One can see David’s passion in yearning, wanting, and desiring God.  We can see this from the three verbs: seek, thirsts, and longs.  We see David earnestly seeking God like a treasure, very passionately.  The feeling that we get is a sense of aching eagerness, like one thirsting for water. 

David tells his readers that he has already seen God’s power (strength/mightiness) and glory (beauty/splendor/magnificence) in the past.  He remembers how God was good to Him.  We see how God’s love is better than this current, present life, NOW.  He longs for and is satisfied in God.  His reaction is praising God with his lips.

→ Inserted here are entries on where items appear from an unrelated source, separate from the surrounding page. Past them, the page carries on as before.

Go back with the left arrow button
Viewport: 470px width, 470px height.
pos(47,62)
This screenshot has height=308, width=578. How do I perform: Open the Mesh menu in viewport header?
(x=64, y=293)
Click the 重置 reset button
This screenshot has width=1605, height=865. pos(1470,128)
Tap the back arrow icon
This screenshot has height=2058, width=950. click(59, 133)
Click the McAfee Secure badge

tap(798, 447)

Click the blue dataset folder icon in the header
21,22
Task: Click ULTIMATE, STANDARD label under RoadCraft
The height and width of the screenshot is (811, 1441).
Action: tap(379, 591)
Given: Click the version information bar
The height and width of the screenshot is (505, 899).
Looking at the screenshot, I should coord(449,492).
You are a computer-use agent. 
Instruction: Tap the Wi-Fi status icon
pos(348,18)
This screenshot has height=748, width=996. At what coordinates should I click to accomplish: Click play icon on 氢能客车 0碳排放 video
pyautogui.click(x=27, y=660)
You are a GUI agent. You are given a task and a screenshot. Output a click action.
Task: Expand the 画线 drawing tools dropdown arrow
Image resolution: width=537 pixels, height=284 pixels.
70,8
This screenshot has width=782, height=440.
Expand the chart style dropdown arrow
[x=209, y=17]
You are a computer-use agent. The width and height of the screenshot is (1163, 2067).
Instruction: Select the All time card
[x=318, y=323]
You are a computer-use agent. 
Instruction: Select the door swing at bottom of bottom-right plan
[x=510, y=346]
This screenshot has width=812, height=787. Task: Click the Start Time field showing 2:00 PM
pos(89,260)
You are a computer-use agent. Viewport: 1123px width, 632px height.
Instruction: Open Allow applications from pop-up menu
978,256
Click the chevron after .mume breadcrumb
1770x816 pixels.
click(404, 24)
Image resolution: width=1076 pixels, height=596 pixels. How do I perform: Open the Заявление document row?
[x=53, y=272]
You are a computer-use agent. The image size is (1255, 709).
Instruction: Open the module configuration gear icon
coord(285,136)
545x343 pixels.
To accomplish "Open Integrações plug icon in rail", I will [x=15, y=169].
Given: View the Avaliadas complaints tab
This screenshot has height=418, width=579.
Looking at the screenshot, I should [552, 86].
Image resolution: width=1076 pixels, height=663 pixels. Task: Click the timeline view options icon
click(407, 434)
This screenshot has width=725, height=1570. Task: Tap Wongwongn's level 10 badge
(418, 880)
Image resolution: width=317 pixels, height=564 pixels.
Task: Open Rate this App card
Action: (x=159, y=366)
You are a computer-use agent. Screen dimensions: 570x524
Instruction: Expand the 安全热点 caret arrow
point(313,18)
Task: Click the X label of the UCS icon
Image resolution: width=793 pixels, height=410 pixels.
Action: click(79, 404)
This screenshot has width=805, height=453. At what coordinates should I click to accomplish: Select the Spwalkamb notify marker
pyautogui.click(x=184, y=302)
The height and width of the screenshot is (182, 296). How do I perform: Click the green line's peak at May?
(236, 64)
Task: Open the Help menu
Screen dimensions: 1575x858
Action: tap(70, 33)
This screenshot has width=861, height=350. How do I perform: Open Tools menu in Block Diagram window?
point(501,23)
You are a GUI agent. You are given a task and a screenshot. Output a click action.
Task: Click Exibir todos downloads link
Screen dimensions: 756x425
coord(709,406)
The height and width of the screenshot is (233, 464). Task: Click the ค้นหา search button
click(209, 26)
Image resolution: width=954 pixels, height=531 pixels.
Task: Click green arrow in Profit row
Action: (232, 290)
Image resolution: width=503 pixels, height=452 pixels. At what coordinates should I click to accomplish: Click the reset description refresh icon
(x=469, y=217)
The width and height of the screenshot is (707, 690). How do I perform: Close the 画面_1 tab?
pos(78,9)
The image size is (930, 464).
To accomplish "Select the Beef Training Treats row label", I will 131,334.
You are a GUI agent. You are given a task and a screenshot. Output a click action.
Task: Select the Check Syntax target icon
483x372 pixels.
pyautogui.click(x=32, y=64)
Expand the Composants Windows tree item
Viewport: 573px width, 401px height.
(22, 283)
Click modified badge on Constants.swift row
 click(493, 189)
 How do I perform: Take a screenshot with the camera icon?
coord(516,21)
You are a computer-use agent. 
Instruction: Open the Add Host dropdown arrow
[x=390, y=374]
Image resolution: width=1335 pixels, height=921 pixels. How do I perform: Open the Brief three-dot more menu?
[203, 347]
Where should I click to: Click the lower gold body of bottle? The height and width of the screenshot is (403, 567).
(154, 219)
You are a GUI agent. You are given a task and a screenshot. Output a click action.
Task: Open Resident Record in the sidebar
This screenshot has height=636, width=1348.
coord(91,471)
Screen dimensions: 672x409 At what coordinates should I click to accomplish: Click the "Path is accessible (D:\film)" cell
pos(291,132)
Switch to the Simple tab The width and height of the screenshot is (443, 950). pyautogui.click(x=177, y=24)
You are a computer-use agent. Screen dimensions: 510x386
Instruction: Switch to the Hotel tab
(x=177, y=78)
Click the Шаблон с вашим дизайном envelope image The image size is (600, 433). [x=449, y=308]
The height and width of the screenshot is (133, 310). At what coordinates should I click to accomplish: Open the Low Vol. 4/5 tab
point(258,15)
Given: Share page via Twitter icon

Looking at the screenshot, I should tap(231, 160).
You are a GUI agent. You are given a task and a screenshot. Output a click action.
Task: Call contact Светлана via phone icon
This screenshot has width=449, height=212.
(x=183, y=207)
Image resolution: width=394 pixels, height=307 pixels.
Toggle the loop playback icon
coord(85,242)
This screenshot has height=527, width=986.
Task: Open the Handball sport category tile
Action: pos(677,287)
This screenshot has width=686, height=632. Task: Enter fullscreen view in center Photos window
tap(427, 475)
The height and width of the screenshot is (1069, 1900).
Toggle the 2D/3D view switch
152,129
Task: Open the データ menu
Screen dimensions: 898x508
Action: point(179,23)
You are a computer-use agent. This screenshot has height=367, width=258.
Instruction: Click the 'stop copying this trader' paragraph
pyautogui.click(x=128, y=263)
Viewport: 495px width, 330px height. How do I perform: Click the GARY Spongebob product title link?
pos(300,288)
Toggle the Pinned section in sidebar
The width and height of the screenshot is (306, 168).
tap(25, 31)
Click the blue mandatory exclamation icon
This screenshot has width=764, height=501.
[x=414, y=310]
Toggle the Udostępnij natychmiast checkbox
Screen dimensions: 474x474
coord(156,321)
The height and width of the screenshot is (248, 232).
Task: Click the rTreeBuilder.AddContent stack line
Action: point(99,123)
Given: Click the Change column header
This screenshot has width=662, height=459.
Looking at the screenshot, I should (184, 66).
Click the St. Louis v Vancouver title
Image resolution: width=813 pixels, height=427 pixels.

Life is precious and no one likes to lose it.  But we see here that the love of God is better than life.  Those that know our Lord personally should know that God is better than life.  God’s loyal love (loving kindness) is steady and unchanging, and thus better than life itself.  That is, it is better not to live than to live without God.

The message of this psalm is that the loyal love of God is surpassing all worth even the worth of life.  God’s presence of power, glory, and love of God breaks the sense of yearning/deprivation and thirst; God’s love satisfies.  This should spark a praising and enjoying and delighting in God. 

And yet, those who truly know God’s great love sometimes still spend so much time trying to find satisfaction somewhere else.  We are quick to forget God’s love.  The world lures us and moves us from one satisfaction to another that is unfulfilling.  We are so easily pleased and satisfied in other things, we don’t long after God as we do with the things of the world. 

Do we want God, want him badly, intensely as David, as one who thirsts?  If this is David’s reaction, before he was able to see Jesus die for our sins, how much more should we long to seek God?  How much more should we desire God, the One who sacrificed His son for undeserving sinners like us? 

Are you satisfied in this world or in God, where satisfaction is guaranteed?  For everything in life, God is enough and He quenches our thirst in life.  Do you know and remember that God is better than life?